Osaka has been celebrated for her trophies, rightfully so. What she does away from it, however, is increasingly deserving of our praise and love. She is willing to draw boundaries to protect herself and her peace, which should be of utmost importance to us all; fans are fickle, bosses will have complaints, people will always have opinions. Bending to them is the fastest way to unhappiness.
"I know I give my heart to everything I can and if that's not good enough for some then my apologies but I can't burden myself with those expectations anymore," she wrote.
Naomi Osaka shouldn't apologize to those faceless people who may have an issue with her. The thing about "people" is a lot of them expect far more from you than they ever expect from themselves. Or they think because Osaka earns a certain amount of money she can't be sad or upset or anything but expressing sunshine and singsong glee on their demand.
(Especially when you're a woman and an ethnic minority like the Haitian-Japanese Osaka, but if you've been around here before, you already know that.)
"Seeing everything that's going on in the world I feel like if I wake up in the morning that's a win. That's how I'm coming," Osaka said.

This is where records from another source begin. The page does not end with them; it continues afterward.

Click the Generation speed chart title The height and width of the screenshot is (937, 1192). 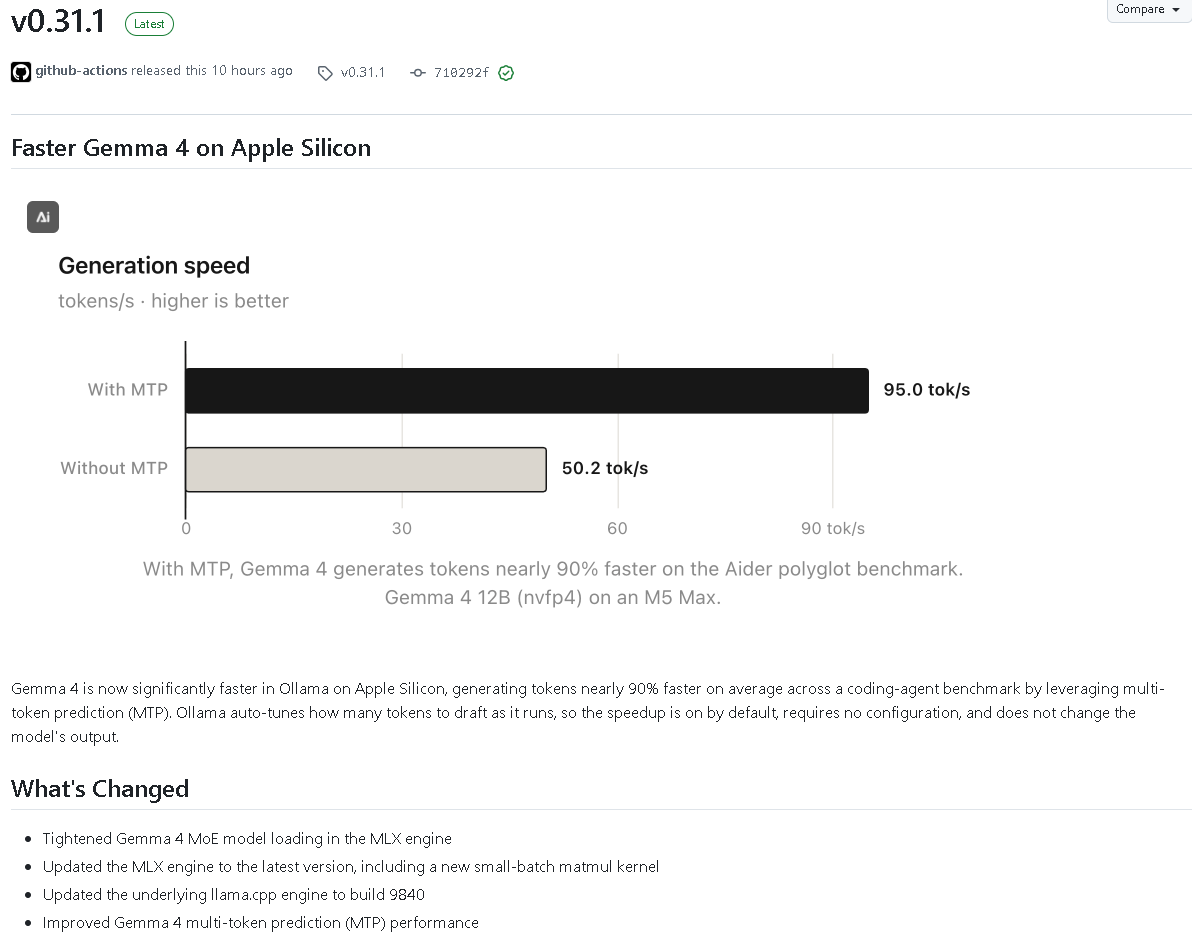[154, 266]
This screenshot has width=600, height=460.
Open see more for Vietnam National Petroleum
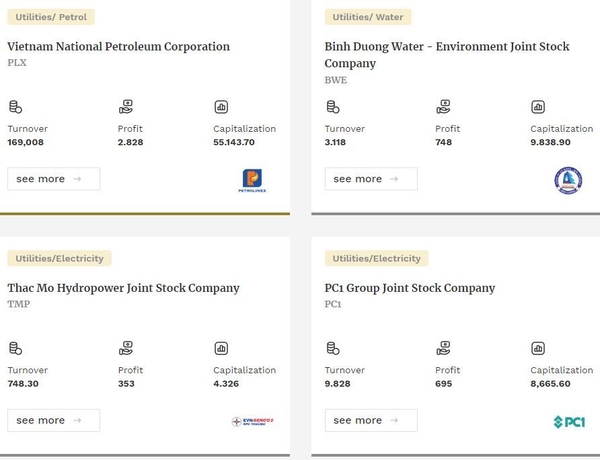[x=54, y=179]
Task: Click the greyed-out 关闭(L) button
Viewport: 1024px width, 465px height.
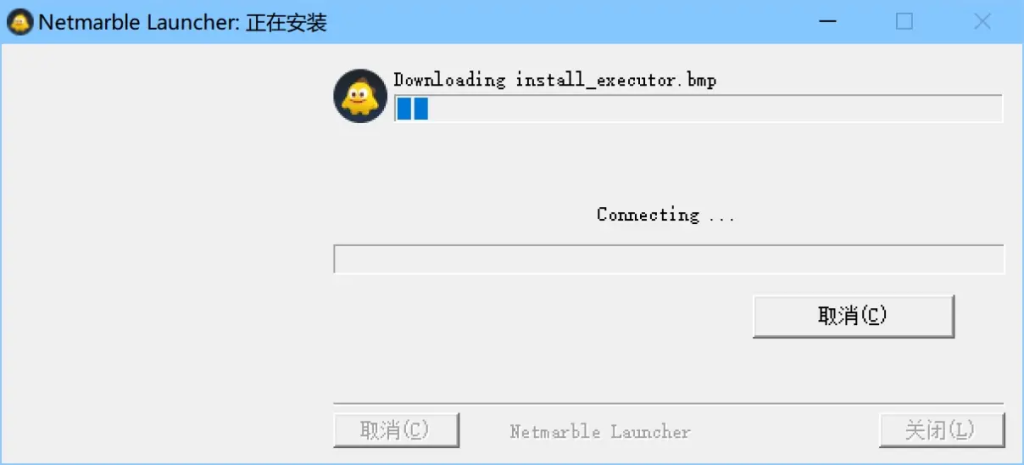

That may seem depressing, but she's right. Her father's homeland, Haiti, just suffered another devastating earthquake just weeks after its president was assassinated; COVID-19 has become a nightmare with no apparent end as millions won't listen to the science but listen to Facebook strangers instead; there are heartbreaking images of Afghans clinging to airplane wheels in desperate attempts to escape the Taliban; there's no end to structural racism in America nor the extrajudicial killings of Black citizens by agents of the state (police in Washington D.C. gunned down Antwan Gilmore just days ago), a subject Osaka highlighted during the 2020 US Open.
For anyone paying attention, it's all so heavy. Waking up in the morning can feel like a win.
If that's what we're celebrating today, that's what we're celebrating.
But around here we're also celebrating Naomi Osaka's beautiful vulnerability and her willingness to reveal her toughest moments and work toward growth. And we're not going to apologize for it.